July 15th, 2017

 

Written by Shawna Moore, gallery artist

The myth of the artist alone in the studio either in blissful inspiration or brooding despair fails to address the more common ailment of boredom with one’s own work. Creativity is an exploration, a pursuit and a journey that requires substantial effort to find and unfold. Artists often change their location, their materials and even friends in order to stir the pot and create new insights and artistic recipes.

A recent residency at Atelier 6000 in Bend, Oregon with master printer Pat Clark and printer Julie Winter, helped lock down and elaborate on the division of the picture plane (top, bottom, hinging, framing, colors, etc.) of the abstracted landscape paintings I have worked on for the last several years. The rapid exploration of using ink, plate, and paper with two experts created a fast paced dive into smaller less planned work. This experience propelled me back into the studio to resolve these dynamics using much larger panels and the painting materials of wax, resin and pigment.

When I returned to my Montana painting studio, I was craving printing for its immediacy. As I unpacked the bound paper bundles of prints from me week of work, I found tidbits that I could imagine translated into large colorful wax surfaces.  So rather than leaving the print studio behind, I constantly referenced these small paper works to bring a freshness to the more formal and time intensive paintings.  In fact the color scheme that I had used in the prints, were derived from the paintings in the studio earlier in the year, so there was a consistency that made sense to me.

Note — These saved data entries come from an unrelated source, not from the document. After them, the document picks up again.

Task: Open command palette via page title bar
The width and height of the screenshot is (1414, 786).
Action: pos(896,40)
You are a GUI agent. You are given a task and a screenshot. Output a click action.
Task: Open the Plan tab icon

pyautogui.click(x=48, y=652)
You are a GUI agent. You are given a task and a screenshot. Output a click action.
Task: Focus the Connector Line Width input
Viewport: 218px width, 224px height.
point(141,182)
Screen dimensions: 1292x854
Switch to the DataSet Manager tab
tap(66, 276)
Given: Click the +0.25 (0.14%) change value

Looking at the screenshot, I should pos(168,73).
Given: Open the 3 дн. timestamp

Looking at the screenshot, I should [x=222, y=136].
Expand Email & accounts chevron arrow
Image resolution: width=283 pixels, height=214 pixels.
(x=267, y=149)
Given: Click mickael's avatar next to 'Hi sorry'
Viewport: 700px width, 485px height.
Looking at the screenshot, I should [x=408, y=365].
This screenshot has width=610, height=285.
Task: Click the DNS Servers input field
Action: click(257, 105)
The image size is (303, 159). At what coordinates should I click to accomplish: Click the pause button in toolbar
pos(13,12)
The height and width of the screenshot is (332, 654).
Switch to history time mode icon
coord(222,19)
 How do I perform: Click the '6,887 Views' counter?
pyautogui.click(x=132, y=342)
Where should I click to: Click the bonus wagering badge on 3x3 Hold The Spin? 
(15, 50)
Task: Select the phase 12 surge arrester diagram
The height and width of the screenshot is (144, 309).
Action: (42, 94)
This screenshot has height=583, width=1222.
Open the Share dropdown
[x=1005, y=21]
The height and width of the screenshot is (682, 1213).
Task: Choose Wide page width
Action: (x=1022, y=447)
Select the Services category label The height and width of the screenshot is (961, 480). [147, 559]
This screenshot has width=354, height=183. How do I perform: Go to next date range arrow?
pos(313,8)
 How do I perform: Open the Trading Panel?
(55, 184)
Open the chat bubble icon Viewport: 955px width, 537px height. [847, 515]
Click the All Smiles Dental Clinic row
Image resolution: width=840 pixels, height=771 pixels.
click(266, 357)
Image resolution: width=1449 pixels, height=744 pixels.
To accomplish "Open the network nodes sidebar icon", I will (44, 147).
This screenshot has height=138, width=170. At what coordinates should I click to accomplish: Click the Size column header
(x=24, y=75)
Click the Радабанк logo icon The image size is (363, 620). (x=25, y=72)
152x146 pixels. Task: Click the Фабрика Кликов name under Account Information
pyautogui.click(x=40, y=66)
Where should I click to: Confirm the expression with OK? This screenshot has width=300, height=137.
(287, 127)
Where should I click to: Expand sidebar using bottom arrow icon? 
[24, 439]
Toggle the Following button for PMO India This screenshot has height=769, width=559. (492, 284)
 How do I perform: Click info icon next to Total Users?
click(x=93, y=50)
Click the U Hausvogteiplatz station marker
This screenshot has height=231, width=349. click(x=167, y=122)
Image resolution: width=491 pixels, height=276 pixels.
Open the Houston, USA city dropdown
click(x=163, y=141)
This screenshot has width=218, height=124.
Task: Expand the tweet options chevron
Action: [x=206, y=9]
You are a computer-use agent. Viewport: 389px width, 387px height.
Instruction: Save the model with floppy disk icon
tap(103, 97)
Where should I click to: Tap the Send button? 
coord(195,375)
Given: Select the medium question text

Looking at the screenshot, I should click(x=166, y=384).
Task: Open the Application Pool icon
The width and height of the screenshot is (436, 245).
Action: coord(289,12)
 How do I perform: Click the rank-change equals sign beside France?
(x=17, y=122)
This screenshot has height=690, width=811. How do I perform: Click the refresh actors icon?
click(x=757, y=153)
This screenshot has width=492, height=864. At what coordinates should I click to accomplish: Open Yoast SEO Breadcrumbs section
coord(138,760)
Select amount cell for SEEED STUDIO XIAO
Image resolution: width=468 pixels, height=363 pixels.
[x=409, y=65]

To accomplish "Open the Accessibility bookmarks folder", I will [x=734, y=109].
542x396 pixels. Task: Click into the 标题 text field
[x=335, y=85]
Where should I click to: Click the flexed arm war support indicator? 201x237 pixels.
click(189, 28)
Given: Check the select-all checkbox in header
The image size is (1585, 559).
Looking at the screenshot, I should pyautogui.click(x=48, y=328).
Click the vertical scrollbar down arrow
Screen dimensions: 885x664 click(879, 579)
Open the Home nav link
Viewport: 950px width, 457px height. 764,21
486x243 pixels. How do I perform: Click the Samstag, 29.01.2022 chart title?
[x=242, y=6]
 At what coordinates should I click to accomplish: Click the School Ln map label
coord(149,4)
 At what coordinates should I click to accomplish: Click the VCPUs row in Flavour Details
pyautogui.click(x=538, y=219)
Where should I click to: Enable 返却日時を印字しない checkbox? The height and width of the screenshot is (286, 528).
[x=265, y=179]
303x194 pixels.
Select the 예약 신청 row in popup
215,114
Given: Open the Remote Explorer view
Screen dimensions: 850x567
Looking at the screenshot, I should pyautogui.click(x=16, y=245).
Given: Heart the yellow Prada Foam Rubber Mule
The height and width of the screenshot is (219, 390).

Some of my newest paintings are direct responses to the print work. From the irregularity in the ink on the paper, I am struck my new textural opportunities. Watch for a new direction in the paintings to come and a return to the print studio in the future. For more information on Atelier 6000: https://bendartcenter.org

Shawna Moore enjoyed temporarily switching gears to print-making and the reciprocal work that came out of the residency—some of the new encaustic pieces she will be showing at Gallatin River Gallery were inspired by the smaller prints she made in Oregon. Print-making allowed for a little more chaos and clutter in the frame—a sense of overlapping windows and doorways—than working in wax, she said. But Moore is always drawn back to expressing complexity as simply as possible.